**** PROVIDED DATA
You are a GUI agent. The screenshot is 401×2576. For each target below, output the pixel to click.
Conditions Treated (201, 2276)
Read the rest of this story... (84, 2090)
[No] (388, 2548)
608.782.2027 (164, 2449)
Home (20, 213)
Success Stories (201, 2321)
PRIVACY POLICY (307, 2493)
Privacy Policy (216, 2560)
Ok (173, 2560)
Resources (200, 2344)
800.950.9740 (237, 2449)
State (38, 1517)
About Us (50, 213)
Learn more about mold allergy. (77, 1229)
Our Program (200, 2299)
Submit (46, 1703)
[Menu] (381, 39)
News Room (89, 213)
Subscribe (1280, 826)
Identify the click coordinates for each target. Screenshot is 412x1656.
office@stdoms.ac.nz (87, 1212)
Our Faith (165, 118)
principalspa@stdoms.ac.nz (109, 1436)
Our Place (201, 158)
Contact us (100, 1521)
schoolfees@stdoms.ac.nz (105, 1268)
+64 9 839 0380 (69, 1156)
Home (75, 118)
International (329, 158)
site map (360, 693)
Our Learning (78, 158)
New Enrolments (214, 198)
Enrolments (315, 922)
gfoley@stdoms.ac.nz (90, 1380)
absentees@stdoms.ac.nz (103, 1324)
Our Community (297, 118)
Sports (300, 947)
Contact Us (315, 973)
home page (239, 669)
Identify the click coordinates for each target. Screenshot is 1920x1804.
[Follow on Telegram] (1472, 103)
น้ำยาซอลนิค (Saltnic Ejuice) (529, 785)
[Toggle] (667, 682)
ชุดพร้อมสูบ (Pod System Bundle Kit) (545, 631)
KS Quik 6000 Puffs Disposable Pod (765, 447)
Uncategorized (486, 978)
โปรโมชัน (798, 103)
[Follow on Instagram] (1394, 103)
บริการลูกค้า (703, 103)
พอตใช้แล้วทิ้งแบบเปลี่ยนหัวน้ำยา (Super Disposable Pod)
********
== WORK ORDER ==
Read through the entries and copy each line in which "target" appears.

== ANSWER SECTION ==
You are a GUI agent. The screenshot is 401×2576. For each target below, output the pixel to click.
Identify the click coordinates for each target. Screenshot is 412x1656.
Identify the click coordinates for each target. Screenshot is 1920x1804.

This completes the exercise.